-- TO DO --
Tally the lines below that contain "image" and reply with only the tally.

-- Source records --
:::

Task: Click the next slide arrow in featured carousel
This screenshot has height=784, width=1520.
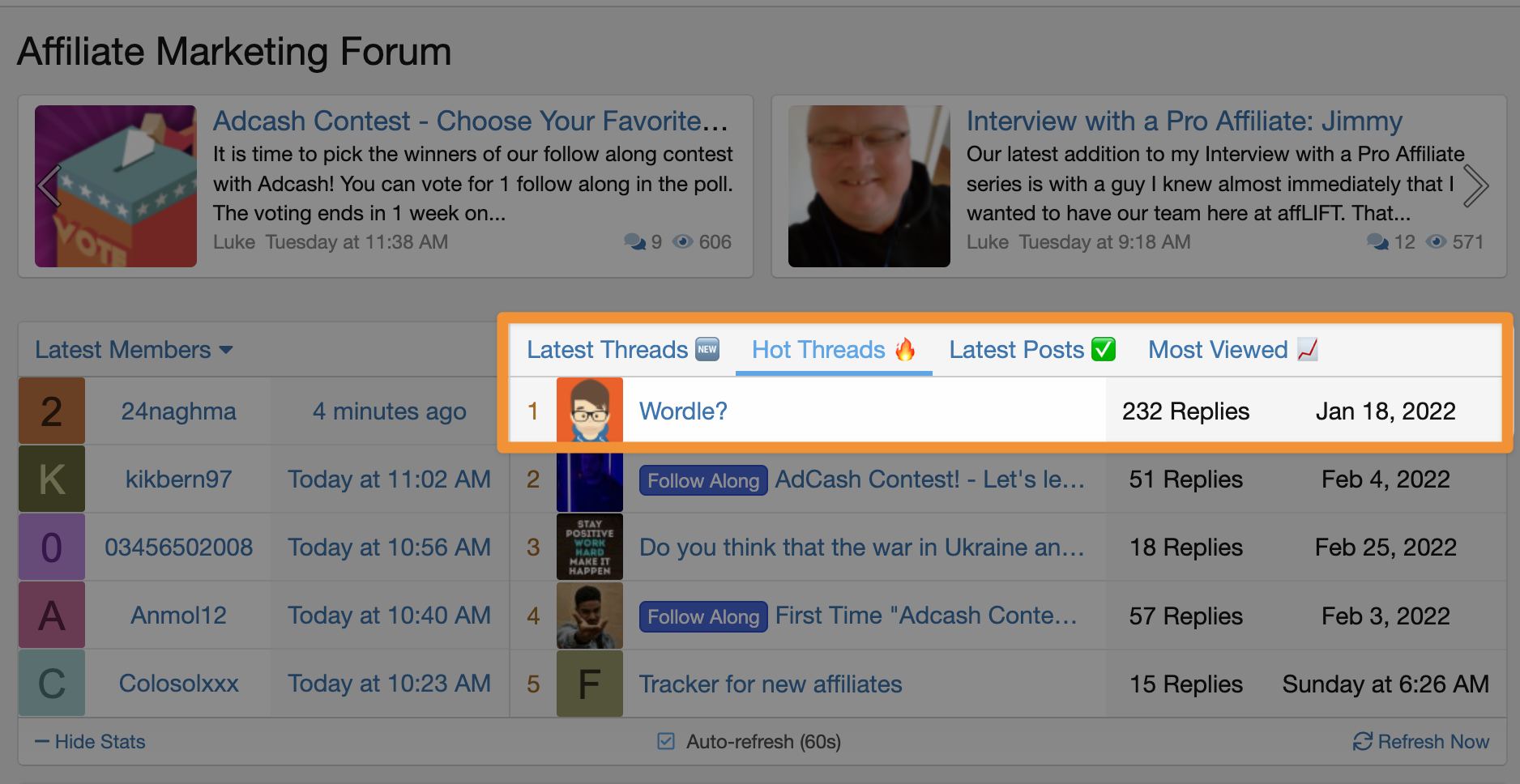Action: coord(1475,186)
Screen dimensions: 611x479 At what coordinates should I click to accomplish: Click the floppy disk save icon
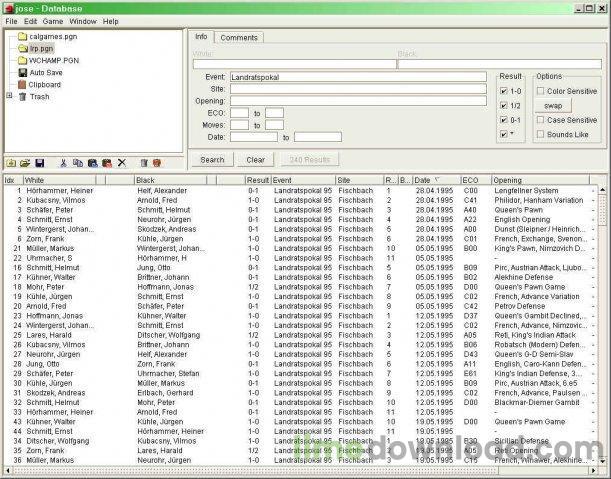pos(39,163)
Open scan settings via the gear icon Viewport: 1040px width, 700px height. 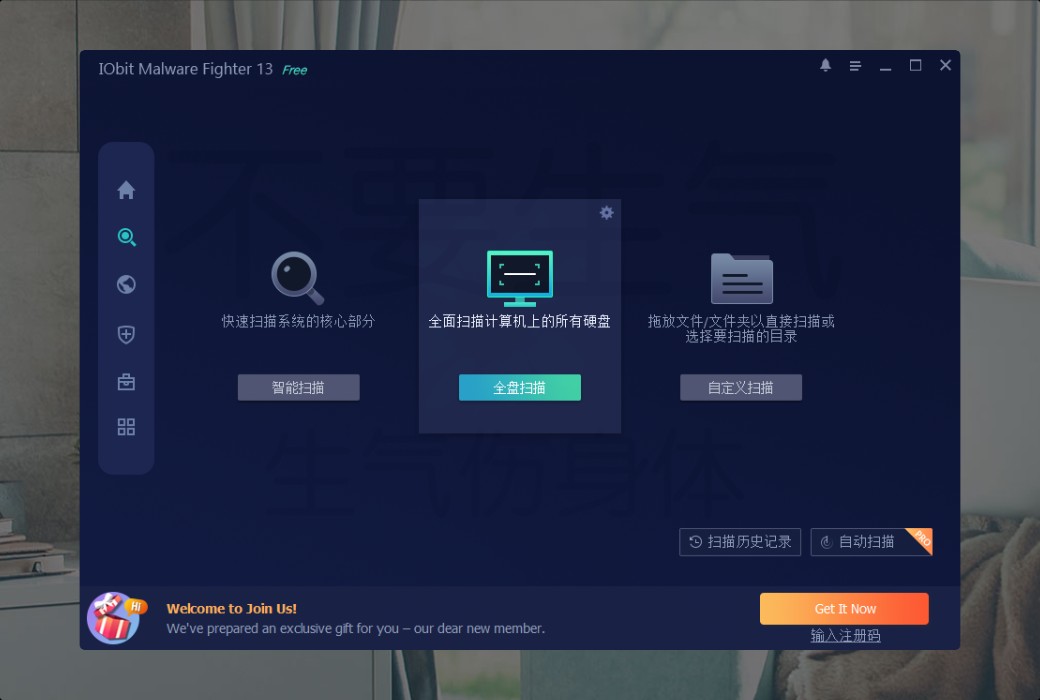(607, 212)
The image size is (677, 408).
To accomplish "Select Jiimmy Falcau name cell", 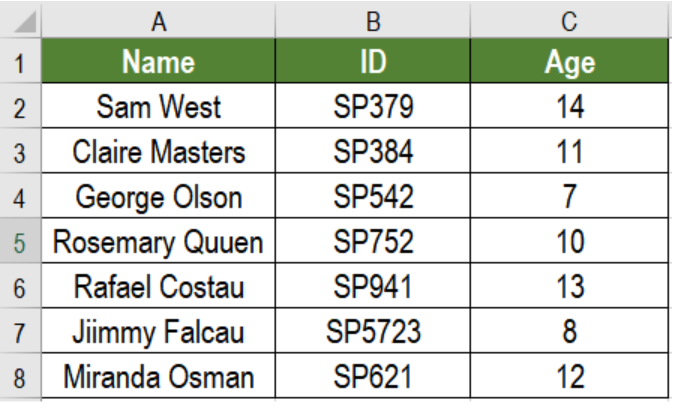I will [158, 331].
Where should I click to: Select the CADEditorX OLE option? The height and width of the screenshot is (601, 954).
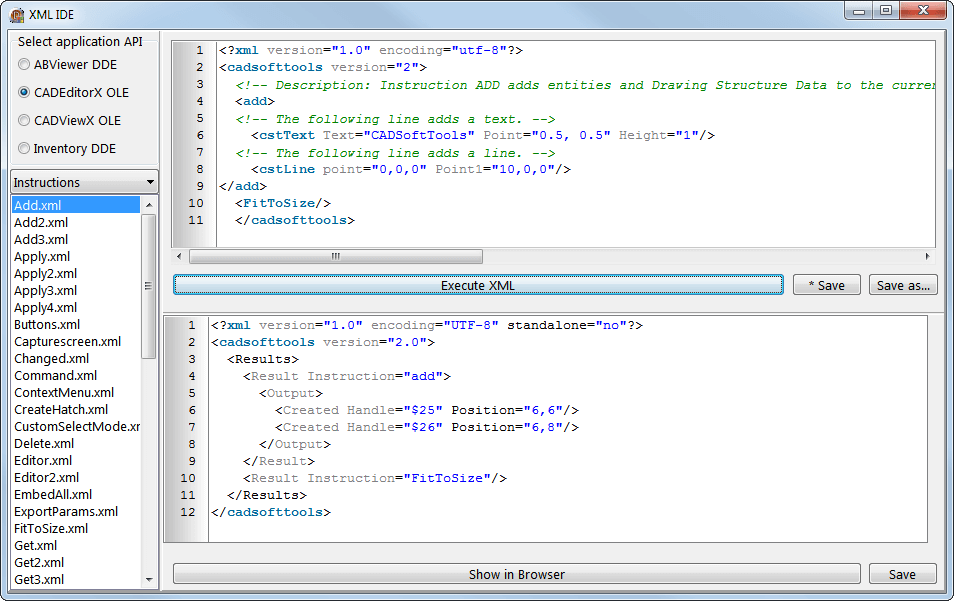24,93
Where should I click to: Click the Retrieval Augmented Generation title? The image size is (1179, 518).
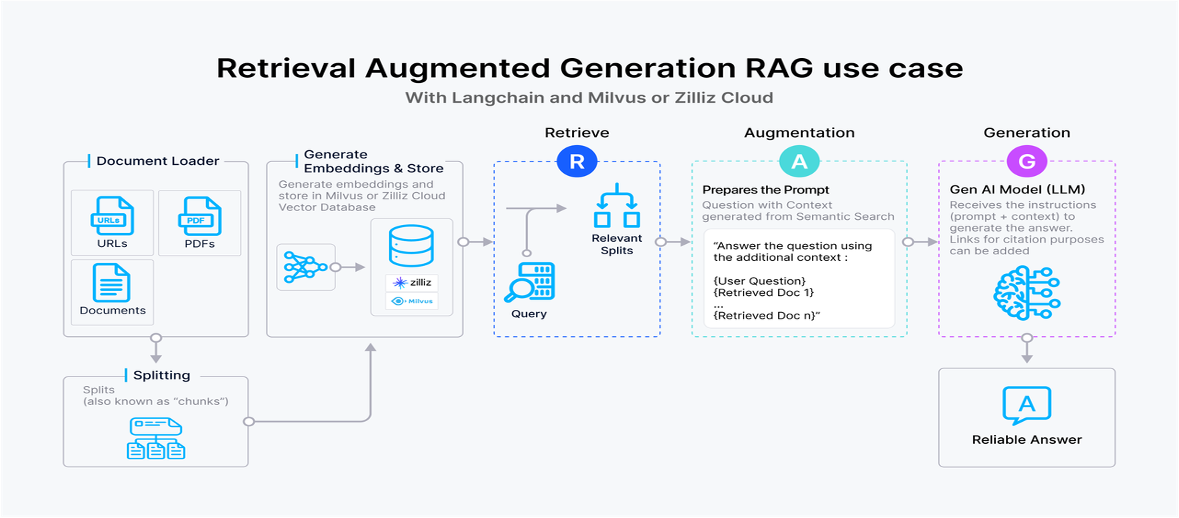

:::

-- YOUR RESPONSE --
2